Einerseits gelingt es zu wenig, leistungsschwache Kinder zu fördern und
andererseits wird auch zu wenig getan, um Spitzenleistungen zu erreichen. Es
gibt zwar einige öffentliche Einrichtungen und Initiativen wie bspw. die
Sir-Karl-Popper-Schule in Wien oder die "Talente OÖ"
Hochbegabtenförderung, aber es erscheint fragwürdig, ob damit
genügend Schüler:innen erreicht werden, um tatsächlich von einer
systematischen Förderung sprechen zu können.
An der Pädagogischen
Hochschule Salzburg ist das Österreichische Zentrum für
Begabtenförderung und Begabungsforschung1) eingerichtet, das in
der Forschung, Entwicklung, Evaluierung und Aus-, Fort- und Weiterbildung in
diesem Bereich tätig ist. Das ISTA Klosterneuburg ist mit der "Vifzack
Academy"3) für 75 Schüler:innen nun ebenfalls in
Bereich der Talenteförderung für Schüler:innen eingestiegen, wie
kürzlich bei einer Pressekonferenz bekannt gegeben wurde.
Das BMBWF hat 2017 einen
Grundsatzerlass zur Begabungs- und Begabtenförderung3)

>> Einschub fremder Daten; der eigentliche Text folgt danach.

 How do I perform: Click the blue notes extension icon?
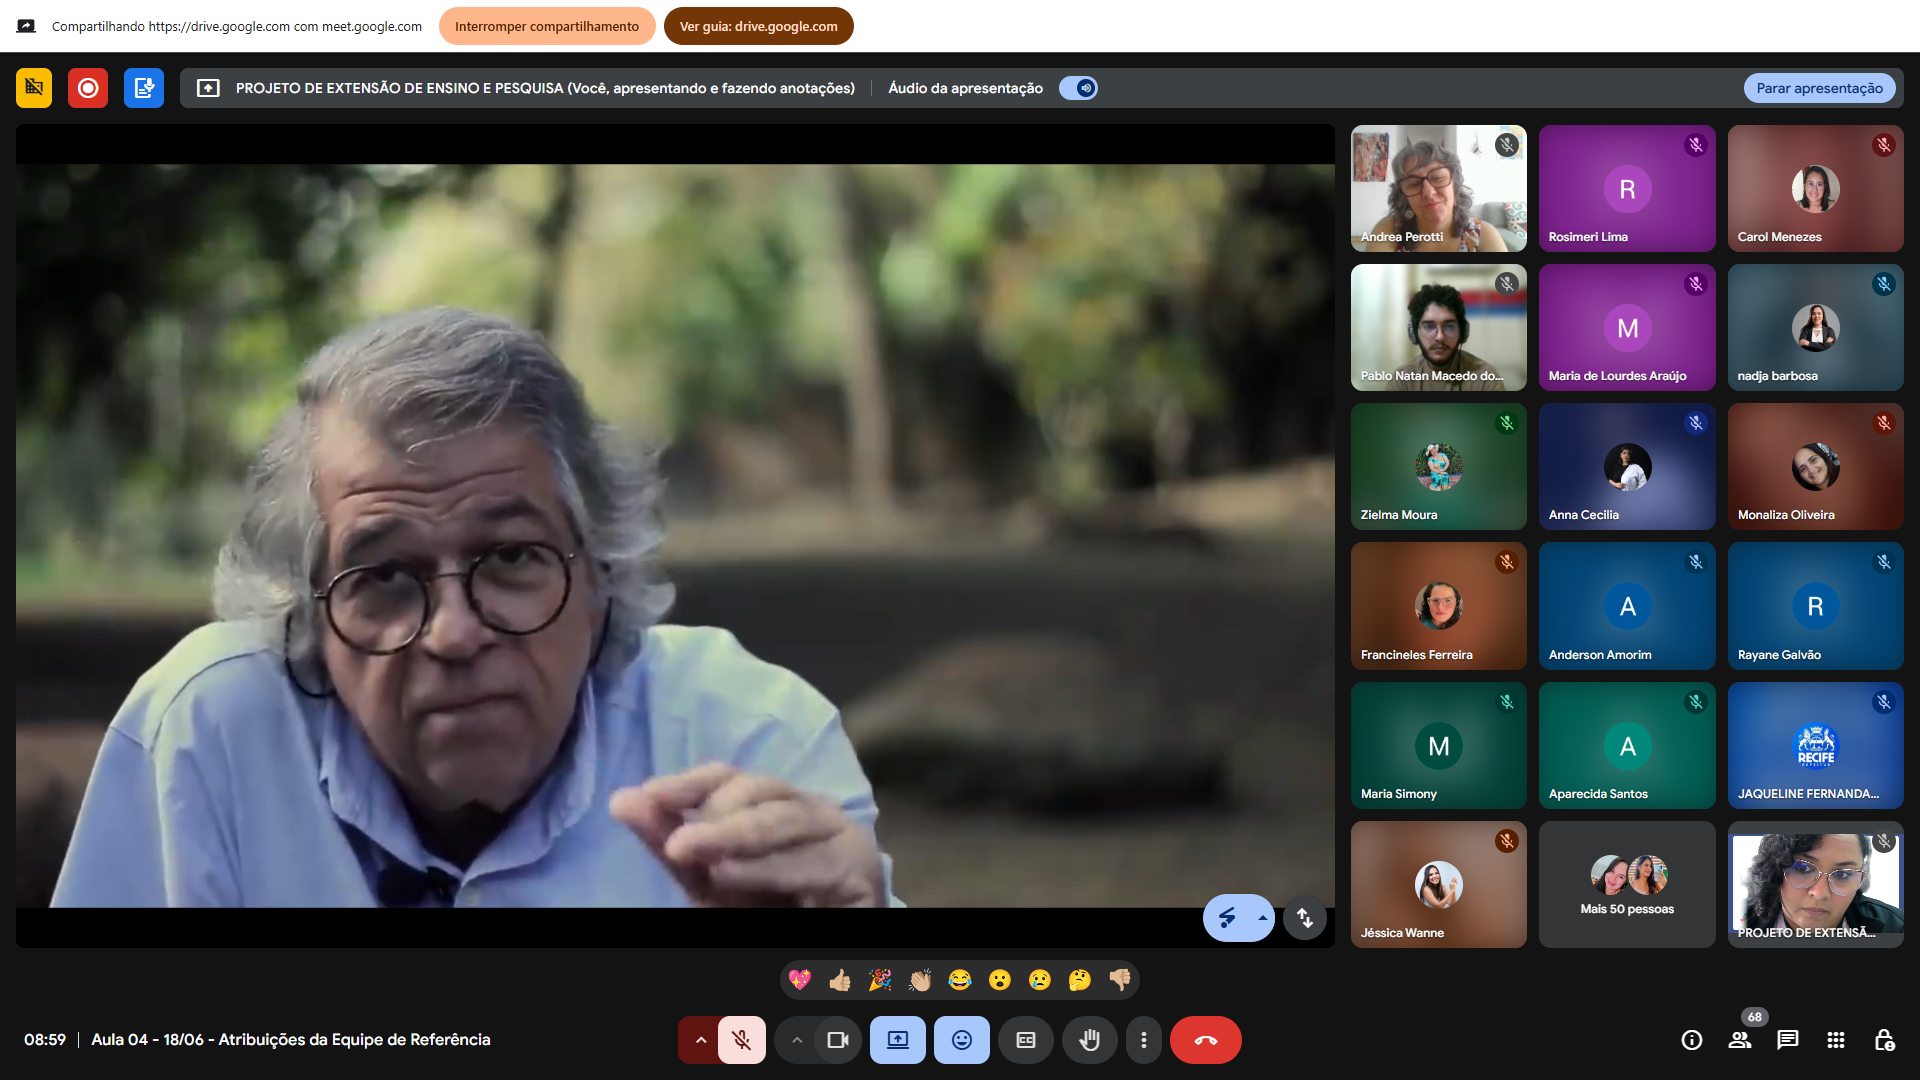(144, 88)
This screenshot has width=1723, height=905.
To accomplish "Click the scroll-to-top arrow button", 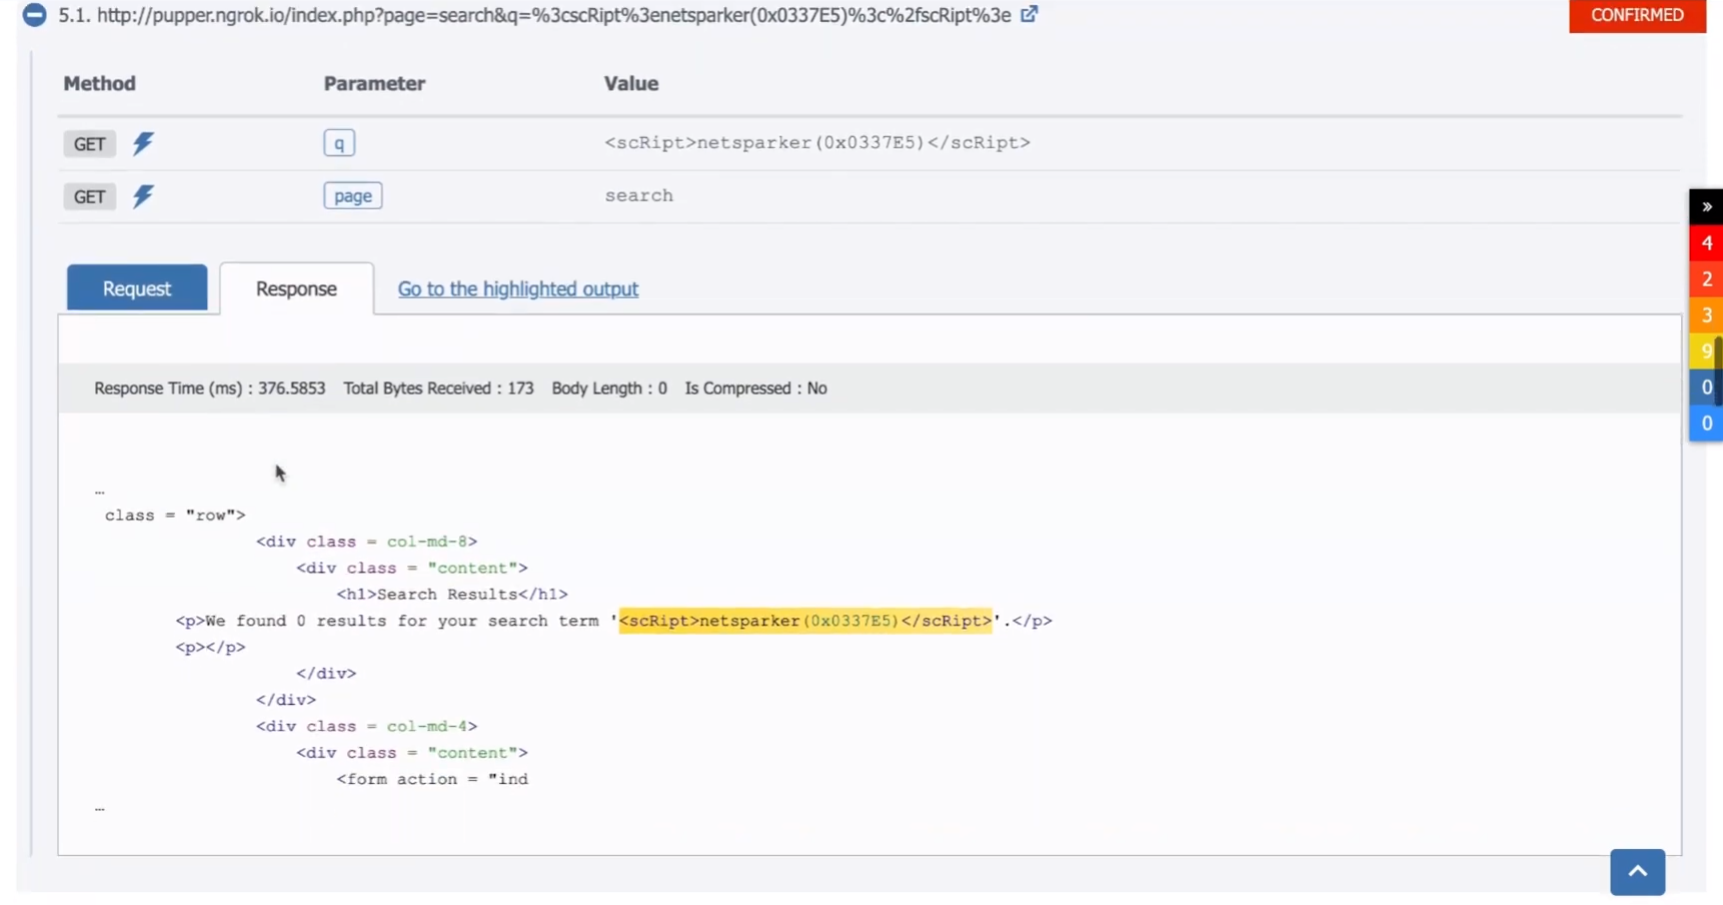I will 1637,872.
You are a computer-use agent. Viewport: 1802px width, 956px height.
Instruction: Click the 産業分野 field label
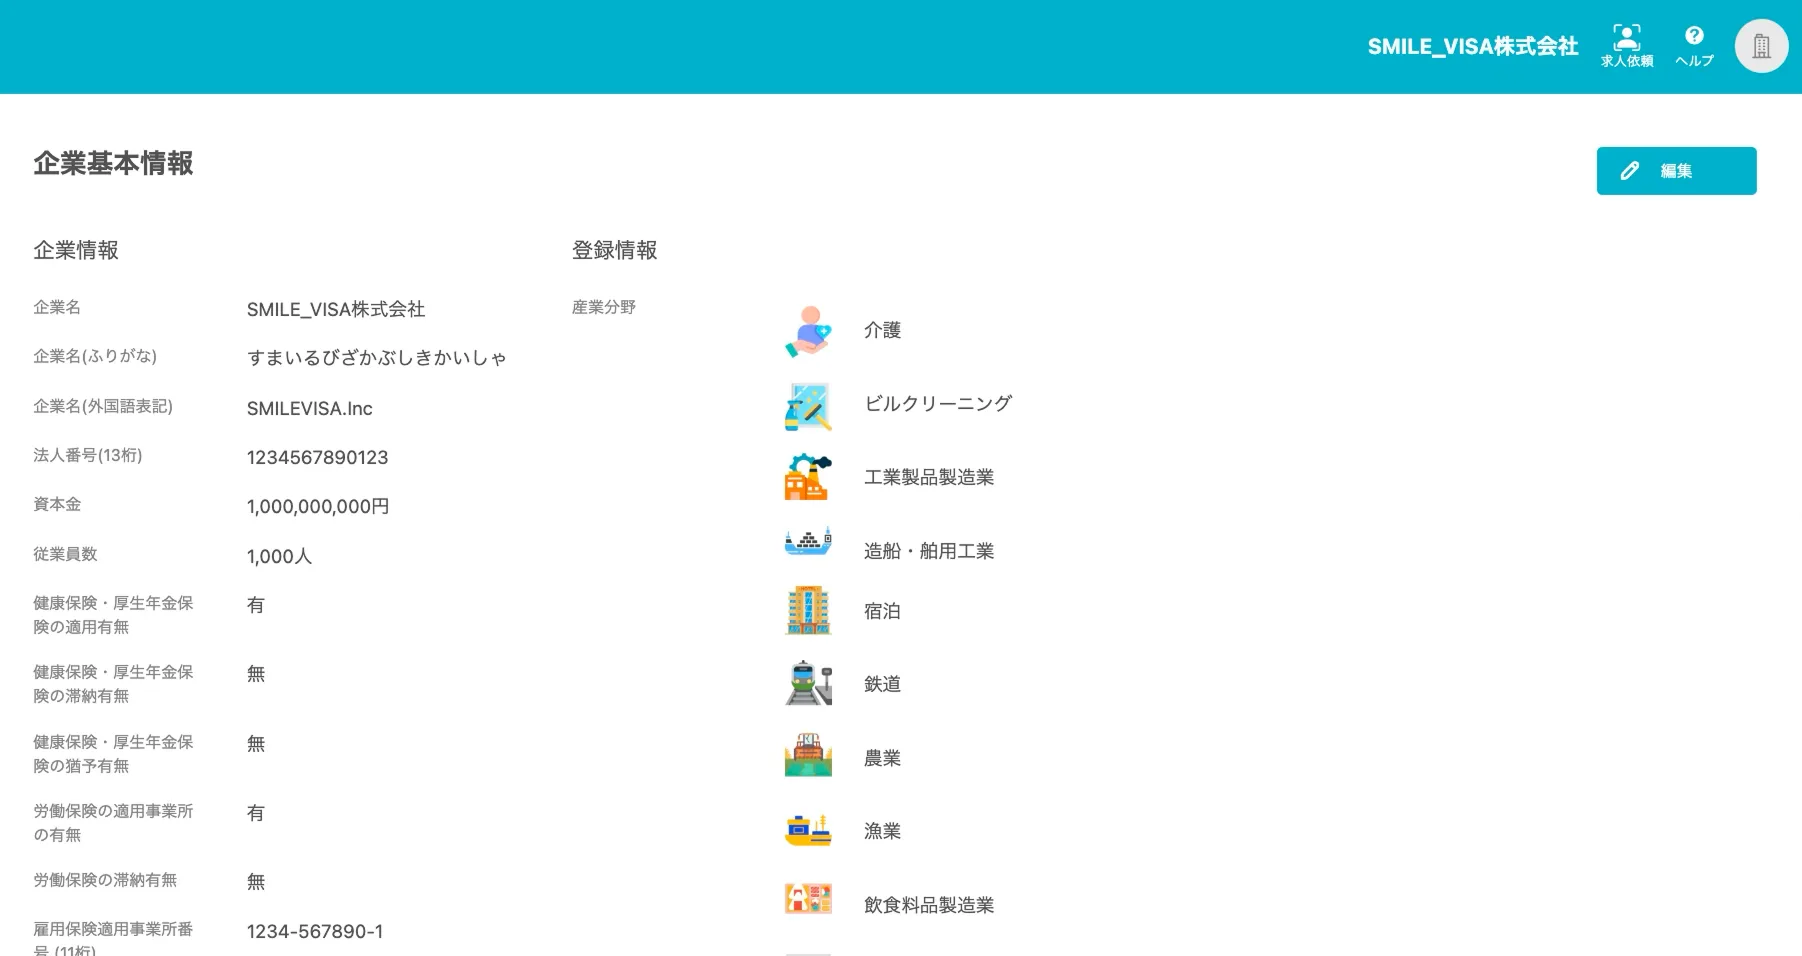[603, 307]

herausgegeben, der acht pädagogisch-didaktische Grundsätze der
Begabungsförderung auflistet. Als begabungsfördernde Maßnahmen
werden Differenzierung und Individualisierung/Personalisierung, Enrichment,
Akzeleration, Curriculum Compacting und Contracting genannt. Unter Akzeleration
ist das Überspringen von Schulstufen gemeint. Erwähnt werden auch
Freigegenstände und unverbindliche Übungen sowie das Programm
"Schüler:innen an die Hochschulen", mit dem es Schüler:innen
gestattet wird, vom Unterricht fernzubleiben, um an Hochschulkursen
teilzunehmen.
1) https://phsalzburg.at/oezbf/
2) https://www.ots.at/presseaussendung/OTS_20240129_OTS0090/bm-martin-polaschek-und-ista-vifzack-academy-die-neue-forschungswoche-fuer-nachwuchstalente
3) https://rundschreiben.bmbwf.gv.at/rundschreiben/?id=766
Die unterfertigten Abgeordneten stellen daher
folgende
Anfrage:
- Welche Informationen und Zahlen liegen Ihnen
vor, mit denen erläutert werden kann, in welchem Ausmaß die im
Grundsatzerlass aufgelisteten Maßnahmen zur Begabungs- und
Begabtenförderung in der schulischen Praxis zur Umsetzung kommen:
- Differenzierung und
Individualisierung/Personalisierung
- Enrichment
- Akzeleration
- Curriculum Compacting
- Contracting
- Welche spezifischen Programme und
Initiativen gibt es derzeit auf Bundesebene zur Förderung von
talentierten und hochbegabten Schülerinnen und Schülern in
Österreich?
- Wie viele Schüler:innen nehmen an den
jeweiligen Programmen teil bzw. profitieren davon jeweils?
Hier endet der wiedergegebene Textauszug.